Lulusan master dari Clinical Epidemiology University of Newcastle Australia dan Doktor Medical Informatics University College London (UCL) ini menambahkan, yang perlu digarisbawahi adalah budaya ketimuran yang sering bersinggungan dengan adat pertemuan dan pengajian dalam kelompok besar, salaman, makan bersama.
"Sangat berisiko dalam penyebaran wabah ini jika tidak segera diantisipasi dengan himbauan-himbauan untuk hidup sehat, menghindari kerumunan terutama apabila ada yg terindikasi dengan gejala-gejala yang ada," jelasnya.
Rais Syuriah PCINU United Kingdom dan pakar artificial intelligence, Didiek S Wiyono mengungkapkan, Pemerintah Indonesia juga harus belajar dari kasus-kasus dari berbagai negara, di antaranya Italia dan Iran.
"Melihat persebaran data pasien yang terkena Covid-19, terlihat stagnan dan cenderung turun di China, negeri asal persebaran virus ini.
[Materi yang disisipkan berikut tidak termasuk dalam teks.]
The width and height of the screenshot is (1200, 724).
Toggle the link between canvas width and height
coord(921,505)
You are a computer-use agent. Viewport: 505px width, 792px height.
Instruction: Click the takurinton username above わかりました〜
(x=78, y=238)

Tapi, tren cenderung naik dan meluas di beberapa negara lain," kata Didiek.
Kasus terburuk kata dia, terjadi di Italia dan Iran. Negara-negara Eropa juga mengalami peningkatan kasus, dengan data pasien yang terinfeksi Covid-19 yang cenderung naik.
"Pemerintah Inggris sejak awal, sekitar Januari 2020 sudah menyampaikan warning kepada warganya, serta menyiapkan unit kesehatan (NHS) dan memperketat proses screening dari bandara-bandara," ujarnya.
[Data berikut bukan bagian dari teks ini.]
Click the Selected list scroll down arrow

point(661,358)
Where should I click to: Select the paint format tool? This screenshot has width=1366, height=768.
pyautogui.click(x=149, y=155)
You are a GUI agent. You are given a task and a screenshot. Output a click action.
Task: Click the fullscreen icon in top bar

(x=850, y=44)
Selain itu, bahaya Superspreader, Ormas-ormas Indonesia mohon tidak/menunda menyelenggarakan acara dengan jumlah peserta massal. "Kasus terbesar di beberapa negara, semisal Korea Selatan, Italia dan Malaysia di antaranya disebakan superspreader," paparnya.
Singkatnya menurut Didiek, superspreader yakni penyebar virus dalam jumlah berlipat. Dalam kasus Covid-19, banyak di antara superspreader yang tidak sadar dengan bahaya ini, dan bahkan tidak merasa sakit.
Akibatnya, di Korea Selatan, Italia dan Malaysia terjadi lonjakan kasus dari superspreader. Data-data dari teman-teman kawal covid19, sangat membantu menjelaskan ke publik dari sisi akurasi dan ahli.
"Untuk itu, ormas-ormas di Indonesia harus menunda atau membatalkan event yang jumlah massanya besar, dengan mempertimbangkan tren naik dari persebaran corona virus. Kami berharap, ormas-ormas di Indonesia mempertimbangkan aspek maslahat dengan menunda acara-acara pentingnya," tegasnya.
Di sisi lain, pentingnya communication leadership di tengah krisis atau bencana. "PM Italia terpaksa mengambil langkah drastis dengan menutup pintu untuk masuk dan keluar (lockdown) di Lombardy dan 14 provinsi lainnya untuk menahan penyebaran coronavirus yang semakin tinggi di Italia," kata Didiek
"Implikasinya lebih 10 juta orang yang dicoba ditahan pergerakannya termasuk tak boleh ada mass gathering, termasuk wedding ceremony dan sebagainya. Efek domino Italia ini sungguh terasa di Eropa, jumlah positif di UK melompat naik. Sebagian besar karena baru datang dari Italia atau berhubungan dengan yang baru datang dari Italia. Coba bandingkan dengan situasi di Singapura yg sudah mulai berhasil dikendalikan," sambungnya.